Per esercitare nella Confederazione è indispensabile il permesso di lavoro
Lugano, 1 febbraio 2012 - Oltreconfine le chiamano «le frontaliere», perché in fondo quando di mezzo c’è l’Italia (o viceversa) un pizzico di ironia non può mai mancare. Fatto sta che i recenti controlli di polizia nei luoghi in cui viene praticata legalmente la prostituzione in Canton Ticino viene legalmente praticata (la prima legge federale in materia risale al lontano 1942) hanno messo in evidenza un fenomeno - tutto sommato - nuovo per il Ticino: l’impennata delle pendolari del sesso a pagamento italiane: giovani, ma anche donne che - spinte dalla crisi - hanno deciso di intraprendere nel Cantone di lingua italiana il mestiere più vecchio del mondo.
L’esercizio della prostituzione, in Svizzera, è considerato un’attività economica con tanto di permesso di lavoro.

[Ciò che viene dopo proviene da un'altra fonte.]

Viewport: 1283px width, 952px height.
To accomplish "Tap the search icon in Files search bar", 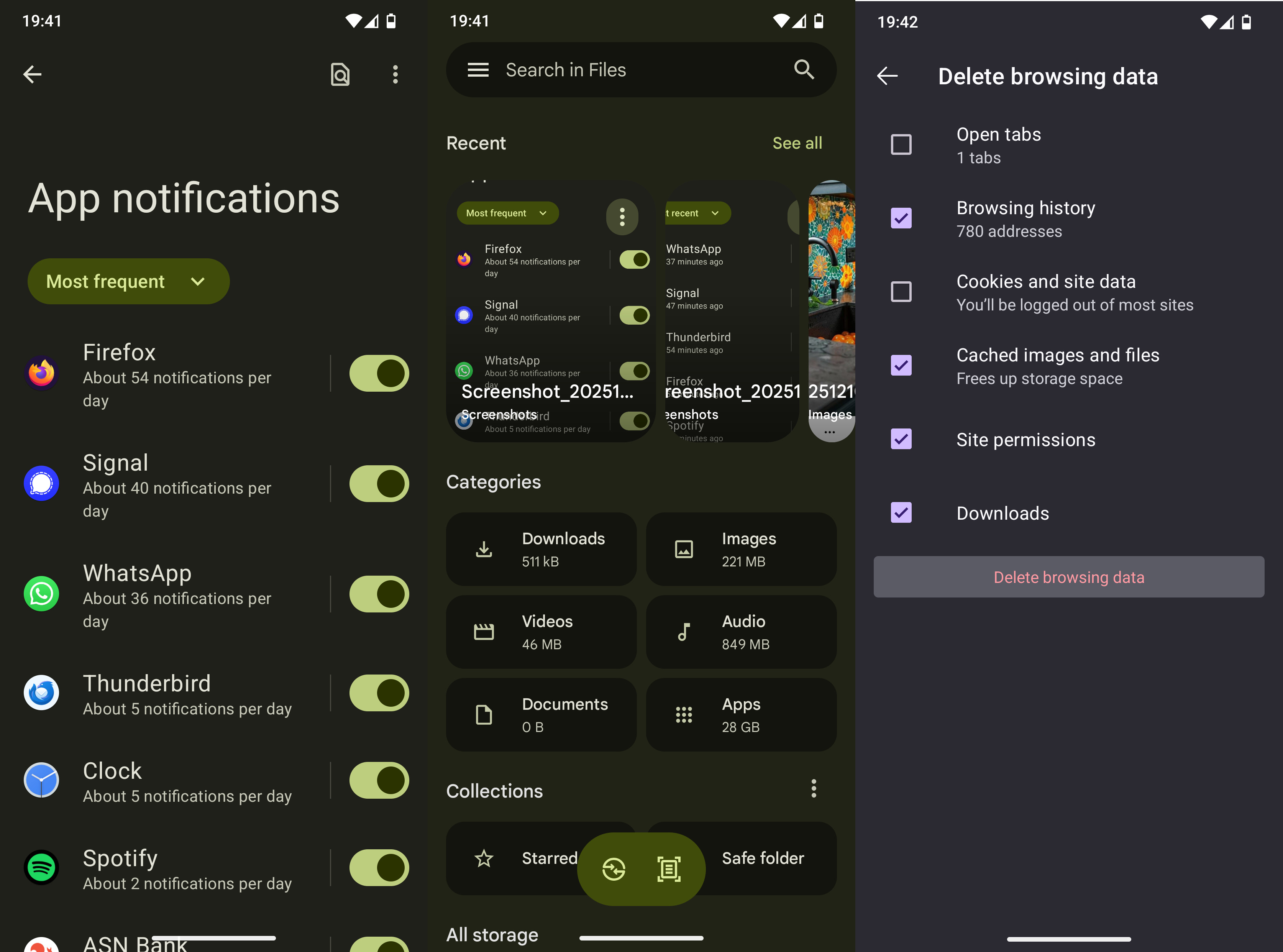I will (x=804, y=70).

Dunque un’occasione per arrotondare bilanci in Italia sempre più magri. Il fenomeno delle frontaliere avrebbe addirittura una mappatura ben precisa: la maggior parte di questo nutrito drappello di lavoratrici proverrebbe (il condizionale, vista la privacy, è d’obbligo) dal Milanese. Non mancherebbe comunque qualche fiera rappresentante del Comasco e del Varesotto. Secondo quanto si è appreso, la maggior parte di loro sarebbe risultata in regola con il permesso tanto sospirato.

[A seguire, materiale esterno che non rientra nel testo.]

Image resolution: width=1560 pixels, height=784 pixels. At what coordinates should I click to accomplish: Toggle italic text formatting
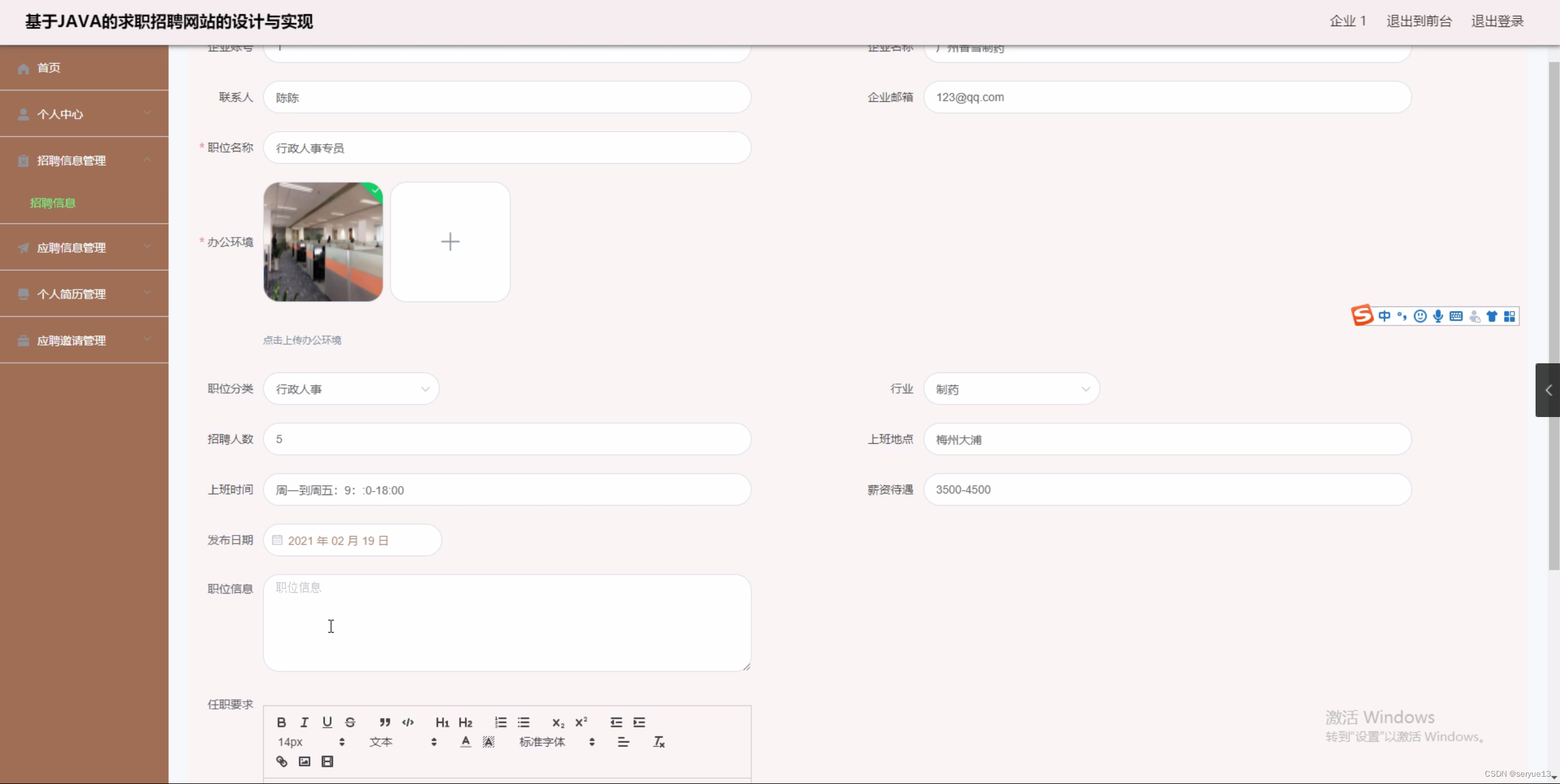coord(304,722)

Sulle prestazioni - va specificato - vengono versate regolari imposte. Solo donne provenienti da 29 nazioni (incluse persino l’Islanda e Malta oltre all’Italia) possono «inoltrare l’annuncio per l’esercizio della prostituzione in Svizzera». Non vi sono statistiche recenti sulle donne dedite alla prostituzione nella Confederazione elvetica. L’ultimo dato certo parlava una presenza stimata in 7mila unità, con i Paesi dell’Est a farla da padrone. Sarebbe il Cantone di Basilea a guidare la frizzante graduatoria, il Ticino si troverebbe comunque nei dintorni del podio.

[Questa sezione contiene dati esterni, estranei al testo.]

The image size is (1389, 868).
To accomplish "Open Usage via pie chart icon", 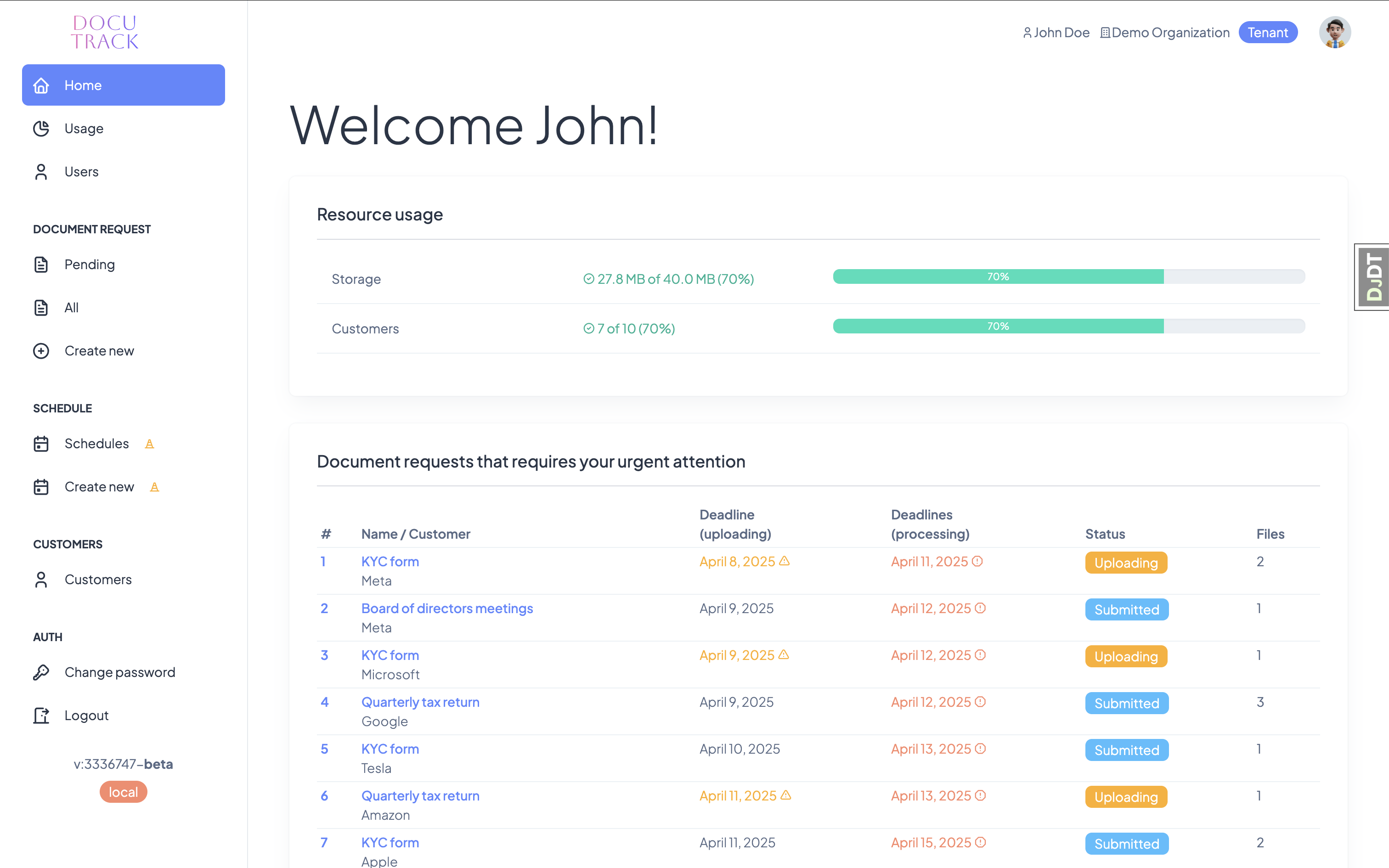I will (x=41, y=129).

L’ultima legge su questa sempre dibattuta materia in Ticino risale al 2001. Ne sarebbe allo studio una nuova che andrebbe a recepire le novità di un settore, forse l’unico, che non ha accusato crisi di sorta. I controlli di polizia, negli ultimi anni, si sono fatti ancor più serrati: le statistiche hanno evidenziato infatti una brusca diminuzione dell’esercizio della prostituzione in quella che viene definita «l’area della legalità». In molti casi, il confine tra legalità e illegalità sarebbe sottile. Dunque, in attesa di una nuova legge, non resta che continuare a mappare non solo in Ticino, ma anche al di qua del confine l’antichissimo fenomeno.